Лайла. Исследование морали - Пирсиг Роберт М. (библиотека электронных книг .TXT) 📗
Наплывают всё новые и новые мысли.
Метафизика Качества утверждает, что помимо этих социальных зеркал существует действительность. Это он уже исследовал. По сути дела есть два уровня действительности вне этих зеркал: интеллектуальная действительность, а ещё дальше — Динамическая реальность.
Метафизика Качества гласит, что движение вверх от социальных зеркал знаменитости является моральным переходом от низших форм эволюции к более высокому. Если есть возможность, людям следует идти по этому пути.

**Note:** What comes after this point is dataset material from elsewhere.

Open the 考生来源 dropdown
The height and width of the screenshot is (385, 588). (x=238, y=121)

Теперь Федр стал сознавать, как эти мысли провели его по кругу от исходной думы про знаменитость: кинофильм по его книге. Фильм — это социальное средство информации, его же книга — главным образом интеллектуальна. В этом сердцевина проблемы. Возможно поэтому Редфорд был так сдержан. И тут у него были оговорки. Есть, конечно, возможность сделать картину для интеллектуальных целей, сделать документальный фильм, но ведь Редфорд приходил не для того, чтобы договариваться о создании документального фильма или чего-либо похожего на это.

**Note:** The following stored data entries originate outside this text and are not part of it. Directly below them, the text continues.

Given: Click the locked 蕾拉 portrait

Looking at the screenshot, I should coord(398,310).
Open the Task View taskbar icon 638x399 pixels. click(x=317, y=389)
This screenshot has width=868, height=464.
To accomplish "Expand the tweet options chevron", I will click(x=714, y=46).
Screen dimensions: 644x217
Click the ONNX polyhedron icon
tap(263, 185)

Как говаривал Сэм Голдвин: «Если вам нужно сообщить что-либо, пошлите телеграмму». Не делайте из этого картины. Картины — не интеллектуальная среда. Картина и есть картина. Кинопромышленность принадлежит знаменитым людям, а они даже и не захотят возиться с такой интеллектуальной книгой. И даже если бы они занялись этим, то публика вряд ли стала бы покупать картину, и тогда — прощай денежки.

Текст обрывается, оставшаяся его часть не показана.